EXERCISE INSTRUCTIONS
[A] Using the court excerpt on the default judgment motion, answer these:
(i) Which law firm is the default judgment sought against?
(ii) On what date did the Secretary file the ERISA action?
(iii) On what date did the Court grant the Secretary's motion to strike?
[B] From the court excerpt on the default judgment motion, copy the passage between "Presently before the" and "violation of ERISA.", inclusive.

SELECTED TEXT
Presently before the Court is the Secretary of Labor's (the "Secretary") motion for default judgment against the law firm of Kwasny and Reilly, P.C. (the "Firm"). The Secretary seeks a default judgment ruling that the Firm violated Title I of the Employee Retirement and Income Security Act of 1974, as amended 29 U.S.C. § 1001, et seq. ("ERISA") due to its failure to forward employee contributions to the Kwasny and Reilly, 401(k) Profit Sharing Plan (the "Plan") in violation of ERISA.

I. ROCEDURAL HISTORY

The Secretary filed this ERISA action on July 16, 2014. The Firm was served with a complaint and summons in compliance with Federal Rule of Civil Procedure 4(e) on September 8, 2014. The Plaintiff filed the proof of service on September 19, 2014.

On October 24, 2014, Richard Kwasny, representing all of the Defendants in the case pro se, filed an answer to the Secretary's complaint. The Secretary filed a motion to strike the answer asserting that Kwasny could not represent the other Defendants (having previously had his license to practice suspended). On November 19, 2014, the Court granted the Secretary's motion to strike. On November 21, 2014, Kwasny filed a response to the motion to strike in which he stated that he intended to file the answer only on his behalf and agreed to withdraw the answer on behalf of the Firm and the Plan. Kwasny requested an opportunity to address the Court prior to the entry of any default judgment. He stated that neither the Firm nor the Plan have any assets and cannot defend the action. He noted that the causes of action are identical against all Defendants, and "judgment against one would result in judgment against all." Therefore, he requested that judgment not be entered against the Plan and the Firm.

ENTRIES SHOWN
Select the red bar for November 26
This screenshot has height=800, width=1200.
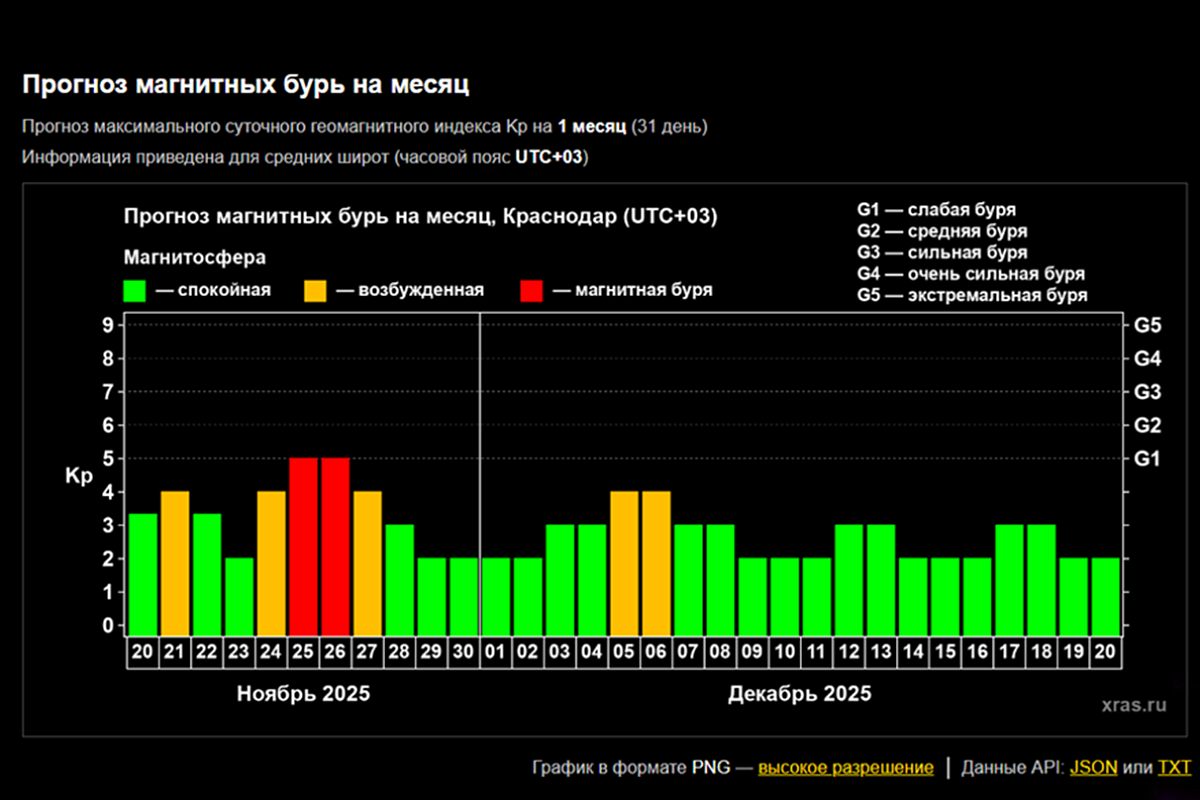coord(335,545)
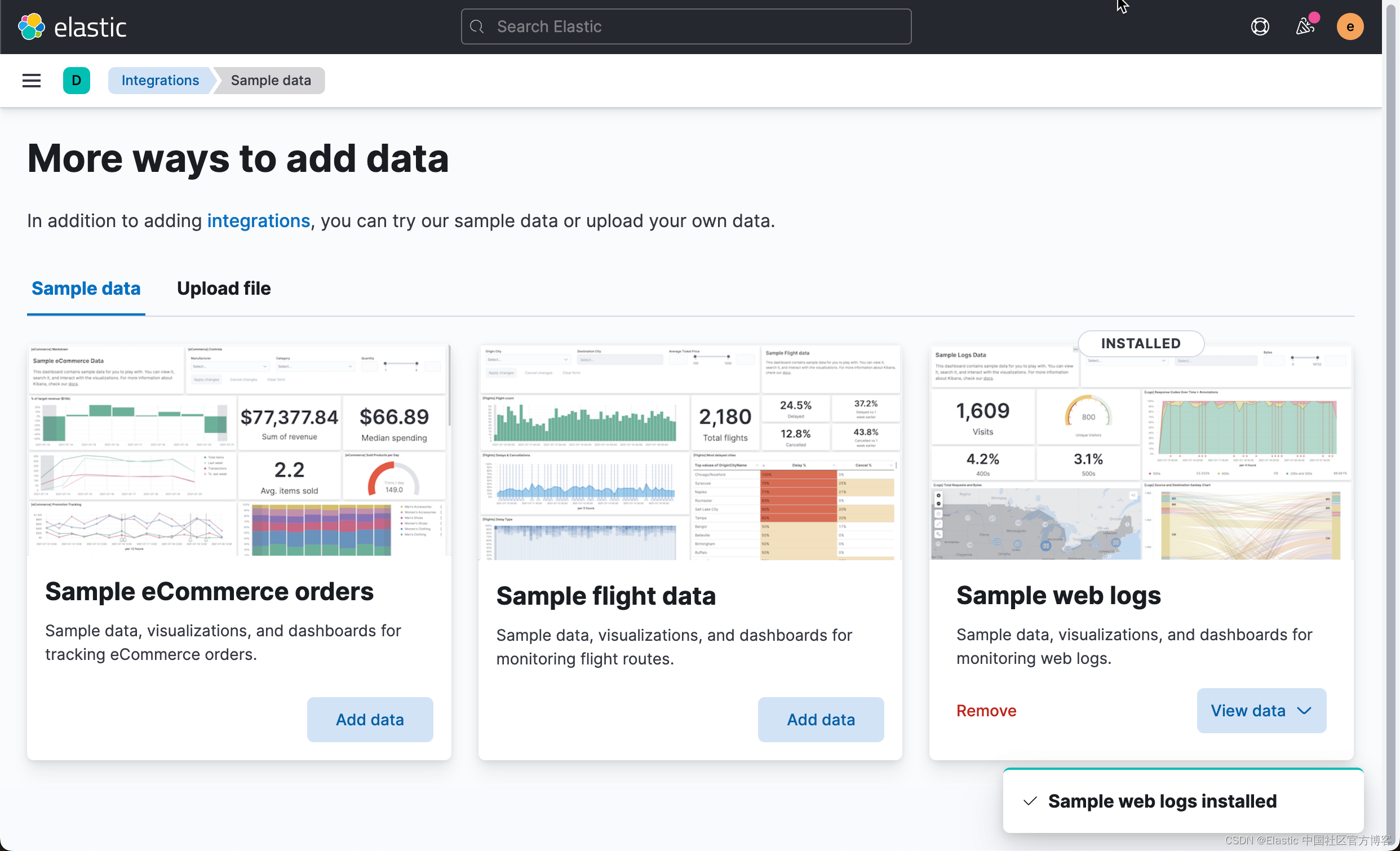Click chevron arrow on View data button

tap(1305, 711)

---

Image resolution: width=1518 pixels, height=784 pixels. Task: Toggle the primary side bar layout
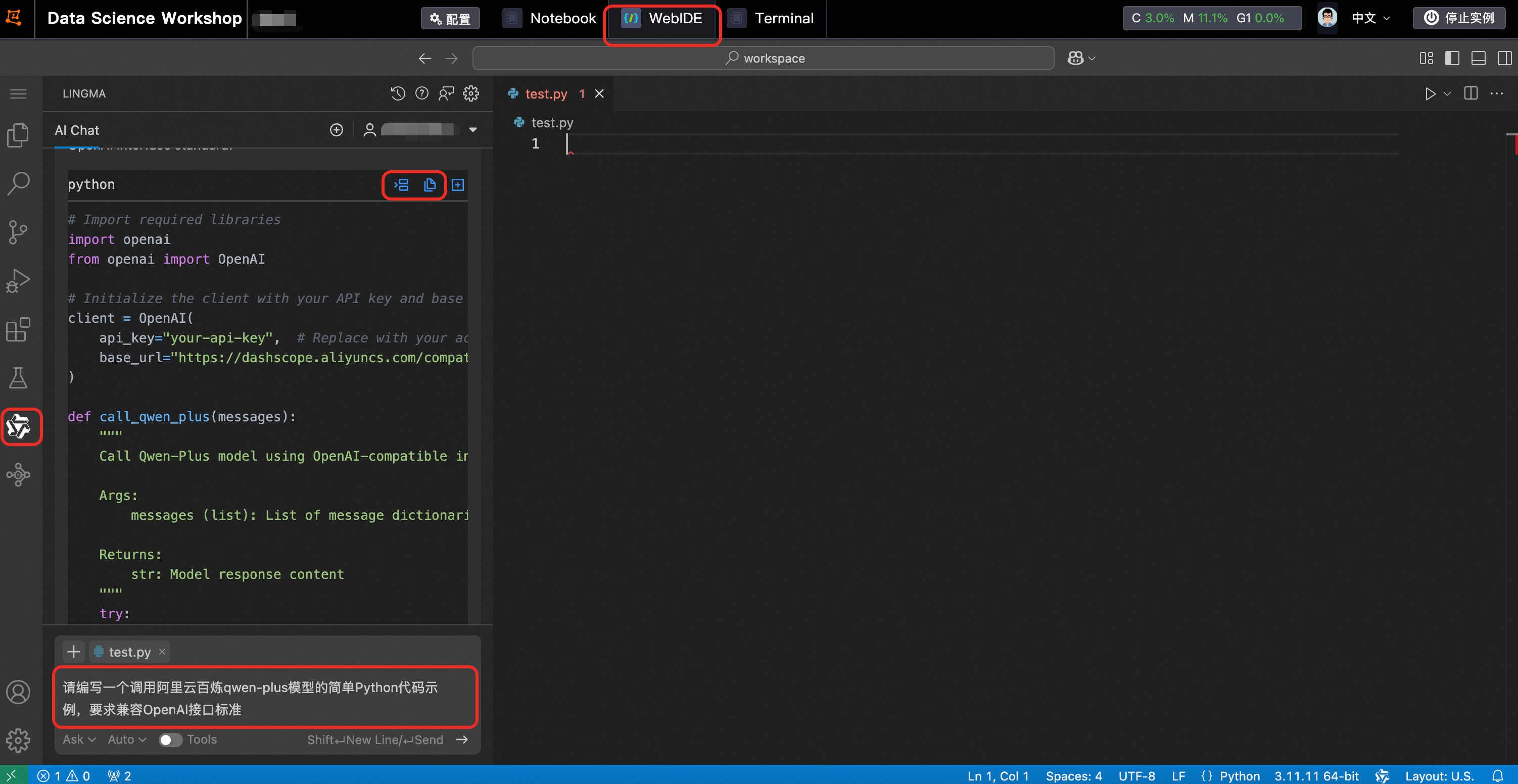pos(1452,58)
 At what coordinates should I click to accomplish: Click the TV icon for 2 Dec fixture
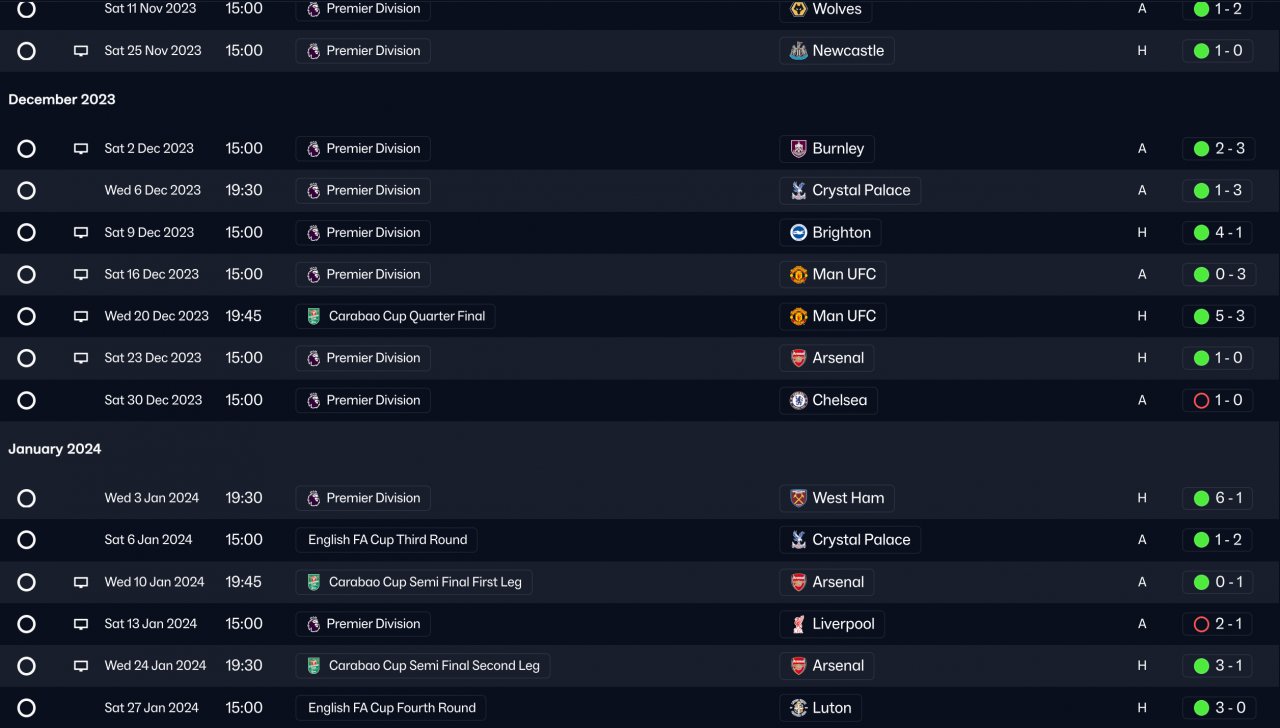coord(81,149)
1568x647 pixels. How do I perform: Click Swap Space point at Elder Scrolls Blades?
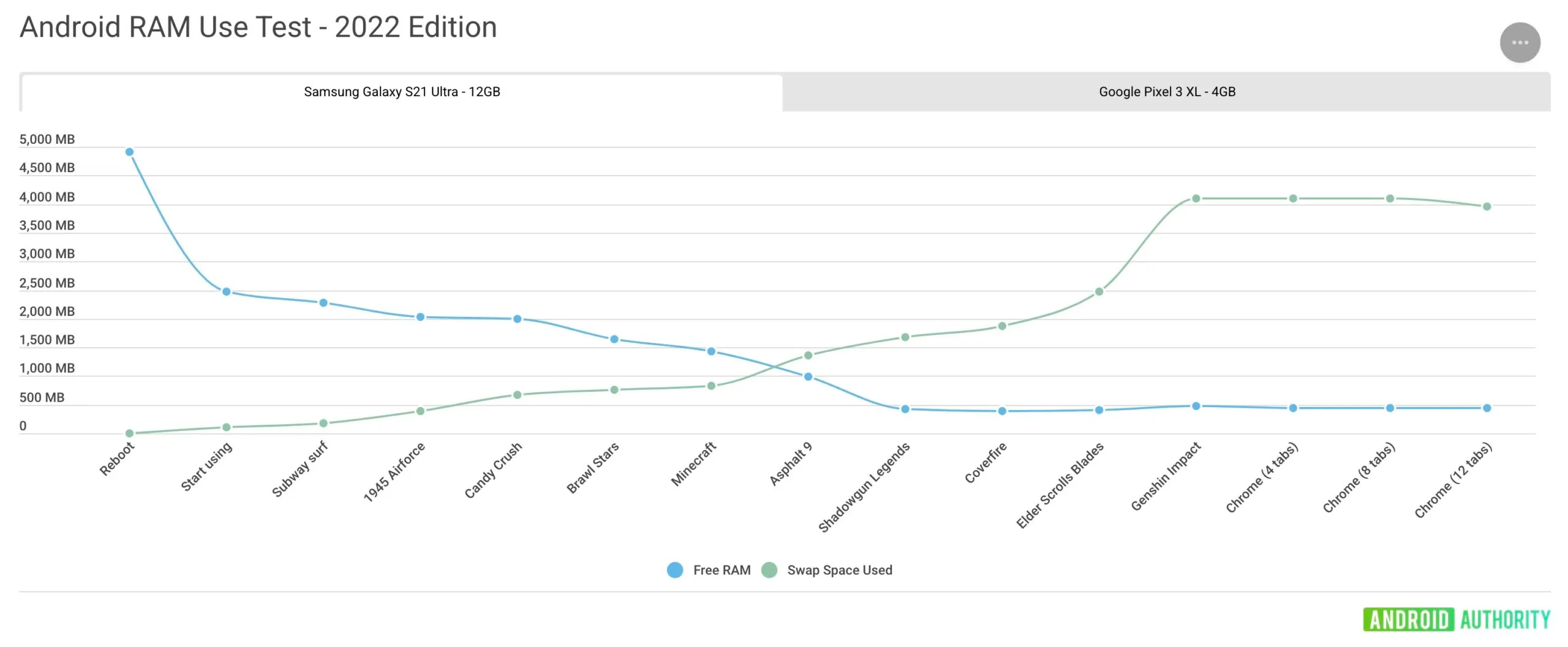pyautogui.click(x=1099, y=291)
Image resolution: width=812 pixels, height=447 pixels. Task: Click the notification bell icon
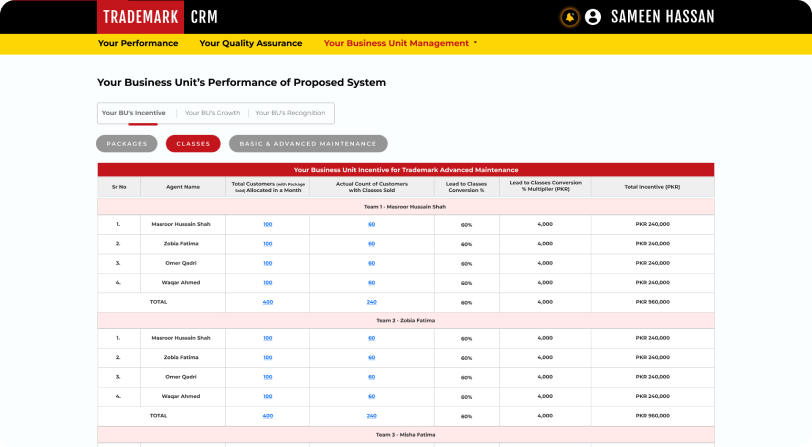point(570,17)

--

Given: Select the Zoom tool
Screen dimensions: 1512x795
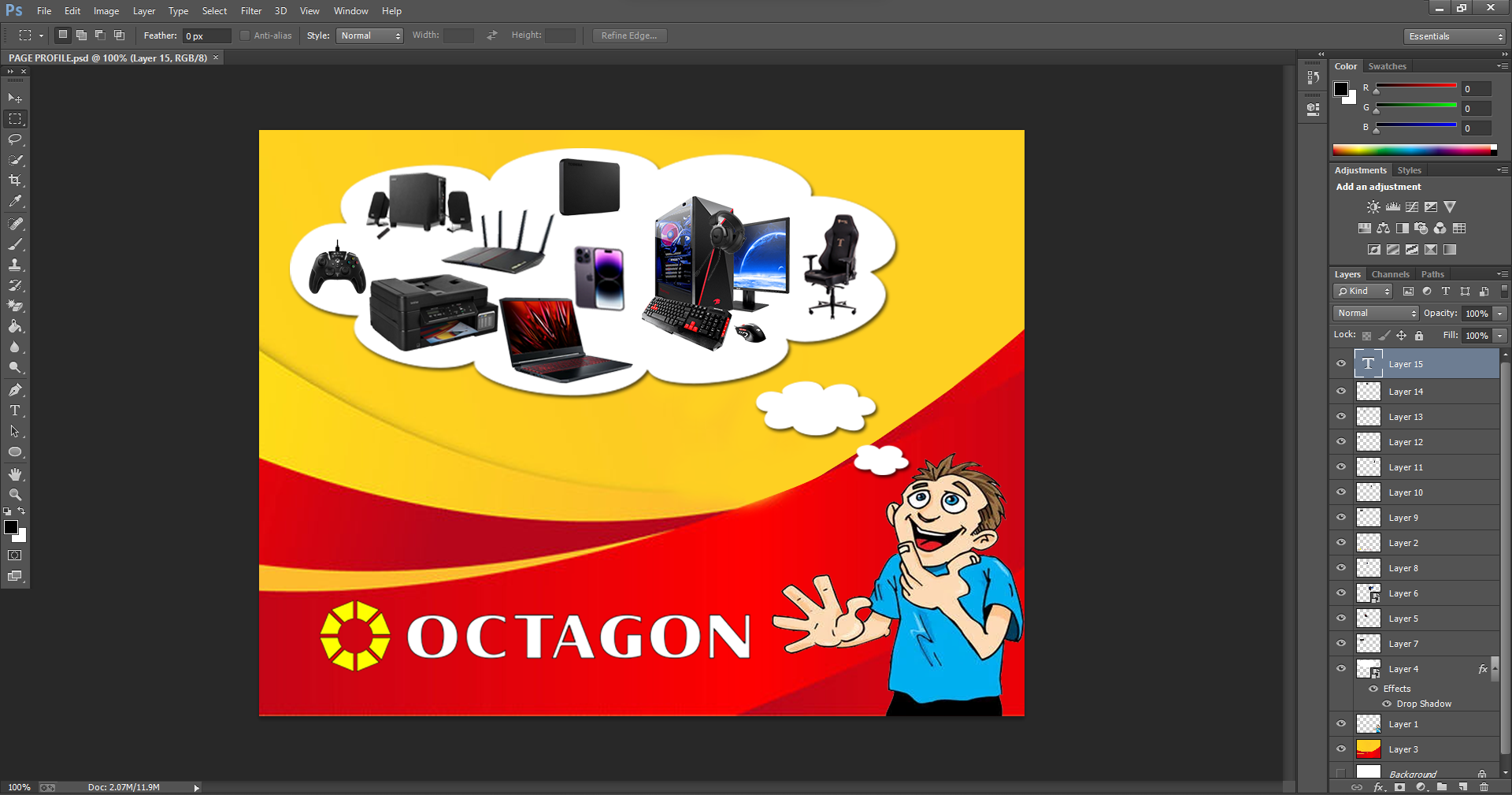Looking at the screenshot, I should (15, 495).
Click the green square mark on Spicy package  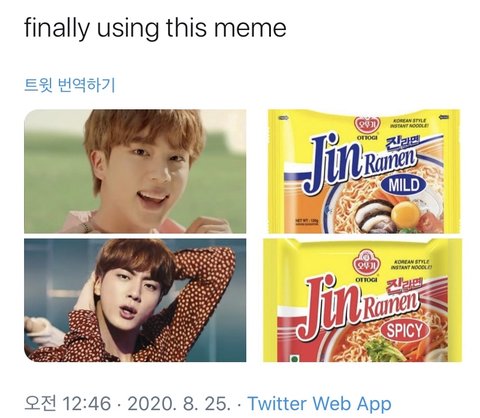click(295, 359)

EXPECTED RESPONSES
[A]
(i) Kwasny and Reilly, P.C.
(ii) July 16, 2014
(iii) November 19, 2014

[B]
Presently before the Court is the Secretary of Labor's (the "Secretary") motion for default judgment against the law firm of Kwasny and Reilly, P.C. (the "Firm"). The Secretary seeks a default judgment ruling that the Firm violated Title I of the Employee Retirement and Income Security Act of 1974, as amended 29 U.S.C. § 1001, et seq. ("ERISA") due to its failure to forward employee contributions to the Kwasny and Reilly, 401(k) Profit Sharing Plan (the "Plan") in violation of ERISA.